Hilarious, in the text of their earnings press release, they give sequential numbers and note that this quarter was better than last quarter. That’s true, but that’s not the point!
Robinhood was the figurehead of the meme stock trading revolution, which reached public awareness through the GameStop debacle. But with interest rates rising and pandemic restrictions easing, retailers appear to have lost interest in the market. (Or money – possibly both.)
Monthly active users fell to 14 million in the second quarter, which was a 10 percent drop from the first quarter, according to the press release. It is also a 33 percent decrease from the second quarter of 2021when the company reported 21.3 million monthly active users.

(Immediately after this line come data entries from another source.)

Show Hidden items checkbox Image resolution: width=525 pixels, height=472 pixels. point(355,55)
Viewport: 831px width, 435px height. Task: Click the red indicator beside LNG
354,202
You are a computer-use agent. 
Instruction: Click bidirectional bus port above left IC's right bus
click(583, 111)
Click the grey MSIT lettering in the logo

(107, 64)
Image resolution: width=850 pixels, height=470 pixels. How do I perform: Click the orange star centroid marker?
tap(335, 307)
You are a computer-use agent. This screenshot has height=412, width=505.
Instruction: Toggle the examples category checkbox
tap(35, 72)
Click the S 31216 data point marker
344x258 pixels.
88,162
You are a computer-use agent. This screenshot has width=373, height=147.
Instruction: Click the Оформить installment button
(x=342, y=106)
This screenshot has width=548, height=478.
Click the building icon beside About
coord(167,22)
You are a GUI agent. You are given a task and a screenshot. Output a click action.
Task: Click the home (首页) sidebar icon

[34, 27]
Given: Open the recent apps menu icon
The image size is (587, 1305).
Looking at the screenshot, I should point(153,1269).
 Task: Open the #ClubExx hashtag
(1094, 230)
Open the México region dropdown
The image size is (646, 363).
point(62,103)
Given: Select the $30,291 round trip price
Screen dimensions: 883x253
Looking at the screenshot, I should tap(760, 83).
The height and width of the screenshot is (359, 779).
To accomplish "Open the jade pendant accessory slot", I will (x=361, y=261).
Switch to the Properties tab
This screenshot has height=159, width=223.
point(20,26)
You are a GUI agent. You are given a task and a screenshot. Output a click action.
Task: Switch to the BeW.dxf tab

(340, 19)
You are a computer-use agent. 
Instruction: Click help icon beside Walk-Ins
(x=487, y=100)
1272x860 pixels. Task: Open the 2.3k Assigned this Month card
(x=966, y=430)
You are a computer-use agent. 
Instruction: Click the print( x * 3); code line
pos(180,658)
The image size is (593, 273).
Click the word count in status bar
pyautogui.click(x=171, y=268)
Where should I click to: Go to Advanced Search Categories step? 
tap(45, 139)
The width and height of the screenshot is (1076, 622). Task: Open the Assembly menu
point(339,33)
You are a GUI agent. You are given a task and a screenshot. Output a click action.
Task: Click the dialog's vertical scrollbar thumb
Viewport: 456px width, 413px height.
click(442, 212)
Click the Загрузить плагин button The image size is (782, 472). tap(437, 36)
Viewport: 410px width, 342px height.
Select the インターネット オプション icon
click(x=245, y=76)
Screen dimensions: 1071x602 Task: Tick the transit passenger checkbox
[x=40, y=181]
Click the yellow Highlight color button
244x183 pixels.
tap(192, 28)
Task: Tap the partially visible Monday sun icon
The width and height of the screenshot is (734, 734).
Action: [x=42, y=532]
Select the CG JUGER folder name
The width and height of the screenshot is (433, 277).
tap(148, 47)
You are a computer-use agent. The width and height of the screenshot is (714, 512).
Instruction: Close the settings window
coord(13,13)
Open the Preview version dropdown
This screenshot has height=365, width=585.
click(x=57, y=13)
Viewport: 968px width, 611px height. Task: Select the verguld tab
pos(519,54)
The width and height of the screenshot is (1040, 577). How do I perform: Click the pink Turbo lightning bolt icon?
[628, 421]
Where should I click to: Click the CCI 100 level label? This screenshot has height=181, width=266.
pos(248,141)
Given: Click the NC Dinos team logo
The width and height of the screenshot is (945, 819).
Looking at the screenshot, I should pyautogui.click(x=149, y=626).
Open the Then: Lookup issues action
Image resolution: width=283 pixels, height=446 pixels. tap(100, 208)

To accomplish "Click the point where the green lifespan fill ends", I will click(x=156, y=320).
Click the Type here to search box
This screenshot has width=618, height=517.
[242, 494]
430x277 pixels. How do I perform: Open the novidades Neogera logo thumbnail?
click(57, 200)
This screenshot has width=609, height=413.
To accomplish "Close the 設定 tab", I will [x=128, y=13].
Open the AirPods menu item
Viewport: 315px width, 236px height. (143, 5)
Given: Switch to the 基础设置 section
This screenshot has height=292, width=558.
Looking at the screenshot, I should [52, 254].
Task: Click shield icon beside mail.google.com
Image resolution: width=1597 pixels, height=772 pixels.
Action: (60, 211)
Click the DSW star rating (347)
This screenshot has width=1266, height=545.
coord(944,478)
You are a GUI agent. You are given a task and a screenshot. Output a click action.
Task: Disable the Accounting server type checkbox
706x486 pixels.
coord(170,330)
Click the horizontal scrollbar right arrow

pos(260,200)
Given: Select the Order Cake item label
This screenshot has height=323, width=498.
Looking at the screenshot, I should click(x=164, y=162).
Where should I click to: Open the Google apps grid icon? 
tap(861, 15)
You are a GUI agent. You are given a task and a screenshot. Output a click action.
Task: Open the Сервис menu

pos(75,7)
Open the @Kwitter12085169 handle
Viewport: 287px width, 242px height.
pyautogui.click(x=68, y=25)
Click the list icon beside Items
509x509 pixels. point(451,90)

Assets in custody are down a third from the first quarter, the press release said, to $64.2 billion. In the second quarter of 2021, the company had $102 billion in assets in custody. I find it curious that the 2021 earnings are being used year after year, and these earnings are now using consecutive quarters and make me look up the old numbers. The numbers are bad and the vibes are off.
Also, the chief product officer leaves. Aparna Chennapragada, who left Google for Robinhood, will remain an advisor until January 2023. hired as the first chief product officer at Robinhood last year.
The quarterly earnings call is scheduled for tomorrow.
Update August 2, 5pm ET: Adds details about MAU and AUM numbers.